◆ Texto de origen
-.-.-
Kafka y El Lejano Oeste*

*Una versión más breve apareció impresa en la revista La Gata de Colette Nº33, diciembre de 2022.



¿Qué tiene que ver Kafka con el western?

1. La literatura se parece a los caballos, en el sentido de que se desplaza, se transmite, y con cada cultura en la que entra en contacto surge una nueva especificidad en su uso. El caballo más famoso de la literatura es el caballo de Troya: ingresó al mundo griego de la mano de Homero, pero su mención en la Odisea es casi una elipsis. Con Virgilio, la historia del caballo de Troya toma mayor cuerpo y se entiende mejor dentro de su contexto trágico.

2. Antes de la revolución de los transportes terrestres, por más dos mil años el caballo se plasmó a lo largo de la historia literaria desde los antiguas unidades militares, pasando por la caballería andante, hasta las modernas carrozas, rústicas o pomposas, según el ámbito.  La irrupción del tren en el siglo XIX y del automóvil en el XX señala un corte en los usos, pero curiosamente fue el género del western, escrito principalmente en el siglo pasado, el que rescata la figura del hombre a caballo. 

3. El cowboy, enaltecido primero por los escritores realistas estadounidenses y más tarde definido por la literatura popular, representa un corte vertical respecto a los arquetipos de origen anglosajón que definieron la gestación de la nación estadounidense: el banquero o el negociante son sus figuras centrales, y eso lo calibraron muy bien los escritores ¿a quién le va a importar la vida de un banquero o de un negociante? El mundo hispano tenía ejemplos abundantes de aventureros y buscavidas con el caballero, el misionero o el santo, y es en esa comparativa es que se erige el cowboy, quien tiene un poco de caballero, de misionero y de santo. El cowboy  ejemplifica lo mejor del american dream y el ethos promovido por sus padres fundadores: es libre, se rige por el honor, y es valiente.
-.-.-
Transcribe literalmente el pasaje del texto sobre Kafka y el western que comienza en "Kafka y El Lejano" y termina en "su contexto trágico.".

◆ Datos
-.-.-
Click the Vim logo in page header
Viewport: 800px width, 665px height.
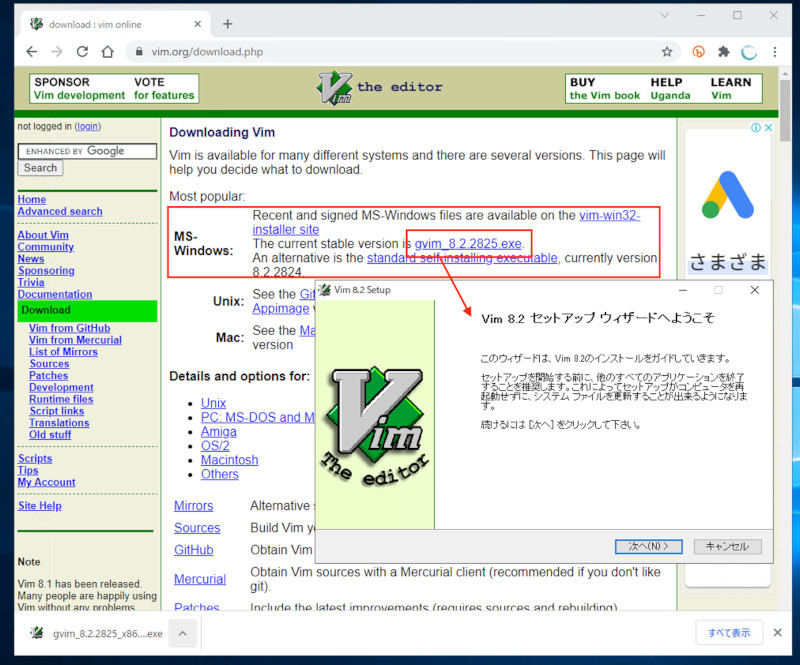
-.-.-
◆ Respuesta completa
Kafka y El Lejano Oeste*

*Una versión más breve apareció impresa en la revista La Gata de Colette Nº33, diciembre de 2022.



¿Qué tiene que ver Kafka con el western?

1. La literatura se parece a los caballos, en el sentido de que se desplaza, se transmite, y con cada cultura en la que entra en contacto surge una nueva especificidad en su uso. El caballo más famoso de la literatura es el caballo de Troya: ingresó al mundo griego de la mano de Homero, pero su mención en la Odisea es casi una elipsis. Con Virgilio, la historia del caballo de Troya toma mayor cuerpo y se entiende mejor dentro de su contexto trágico.